2階のダイニングキッチンからは、芝生で緑化した屋根庭を挟んで主寝室が見える。右手の東側道路が上がっているからだが、この位置からだと平屋のように感じる。

 「普通の屋根緑化と違って、見えるところが緑化されているので快適な反面、手入れしないと気になりますね。住んで5年目ですが、最初は肥料と水をやり過ぎて芝刈りが大変で(笑)。だんだんコツがわかってきて、去年は一度も刈らずにすみました」と小泉さんが言えば、「主人が出勤前に雑草を抜いて行ってくれるんですよ」と京子さん。

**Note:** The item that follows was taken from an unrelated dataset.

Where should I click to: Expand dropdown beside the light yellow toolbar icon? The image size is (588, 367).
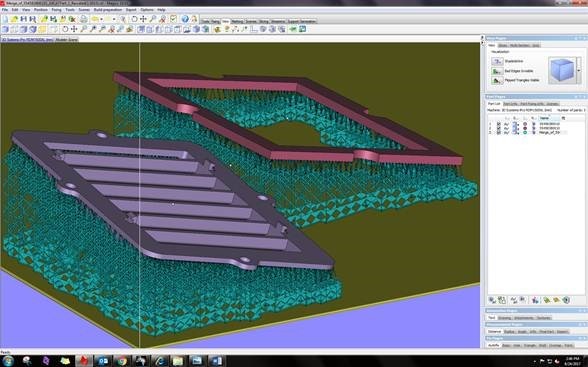click(114, 19)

 その芝生庭を望む独立したダイニングキッチンはちょうどいい大きさで、とてもコージィな場所になっている。小泉さんはここを、イート・イン・キッチンと呼んでいた。

 「食事する場を日本ではリビングと一緒につくるけれど、食事の所作はそもそもプライベートな行為。キッチンも、冷蔵庫をはじめ必要に迫られて置くモノがたくさんあるから、食事とつくる場所は、くつろぎのスペース(リビング)と分けた方が理に叶っていると思う。よく『食事しながらテレビを見るな』と言いますが、食事とくつろぎをごっちゃにするから起きることで、それを分けて、テレビはリビングに置けば解決します。欧米のお宅ってそうなってますよね。招かれると、食事の後にリビングに移動してくつろぐ。日本だと一室空間(ワンルーム的つくり)が好まれるけれど、家の中に幾つかのコーナーがあった方が生活しやすいと思います」(小泉さん)

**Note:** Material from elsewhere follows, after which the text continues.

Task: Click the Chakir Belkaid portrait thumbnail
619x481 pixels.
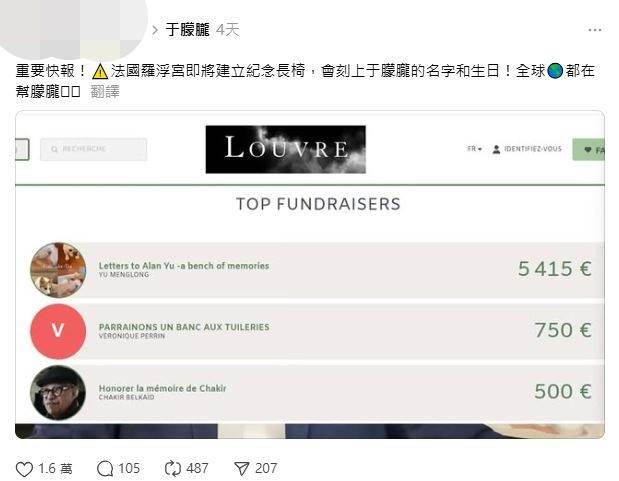Action: pyautogui.click(x=58, y=393)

 私もこの点、小泉さんに全面的に共感した。数々の欧米のお宅を取材したが、シングル用のアパートメントは別として、リビングからキッチンが丸見えの住宅は記憶にない。その代わり、キッチンの中に小さなファミリーダイニングがあって、日常の食事はそこでするのだが、各家庭なりのこぢんまりしたキッチン空間が何とも温かく心地よさそうだったのを覚えている。小泉邸のダイニングキッチンでも、同様の心地よさが感じられた。

 3人のお子さん達が小さい頃は、「それぞれが友達を連れて来てよく集まっていたので、子どもが合計15人とか20人、学童保育状態(笑)。適度に散らばって遊んでいた」そう。
 なるほど、回遊できるリビングあり、ウッドデッキあり、屋根の庭あり。全体がつながっていながらも、ちょっと独立しているコーナーが幾つか存在する家だから、誰でもどこかに自分の快適な居場所を見つけられるのかもしれない。

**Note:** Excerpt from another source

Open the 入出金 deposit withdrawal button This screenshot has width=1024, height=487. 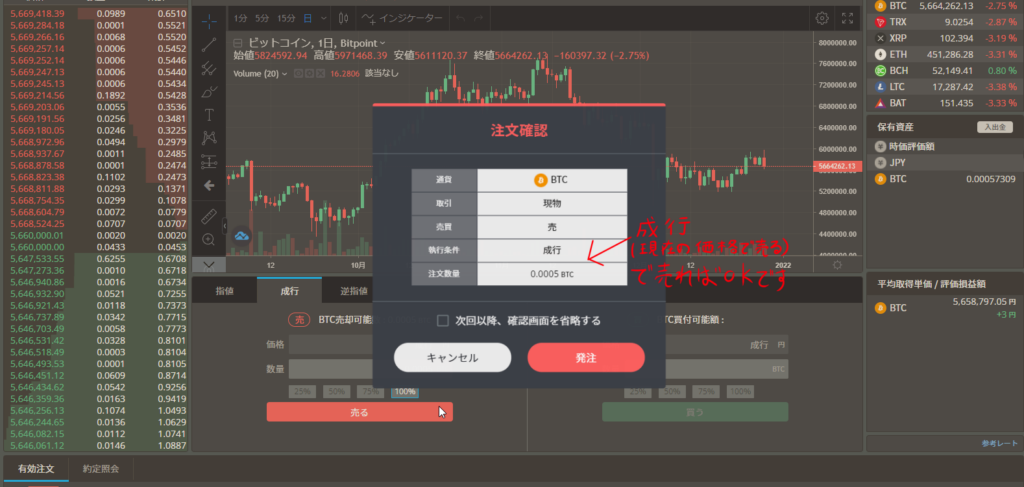995,127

 車椅子でも自由に動き回れて、家族が毎日の「集まって」「離れて」をスムースに繰り返せる家。小泉邸の空間構成や屋根緑化の手法に、高齢化や温暖化問題に直面するこれからの日本に求められる、より成熟した住宅のあり方を考えさせられた。

小泉雅生さんプロフィール
1963年生まれ。東京大学大学院工学系研究科建築学専攻修士課程修了。同大学院在学中に株式会社シーラカンス・一級建築士事務所設立。1998年株式会社シーラカンス・アンド・アソシエイツ(C+A)に改組、代表取締役。2005年有限会社小泉アトリエ設立。首都大学東京都市環境科学研究科建築学専攻准教授。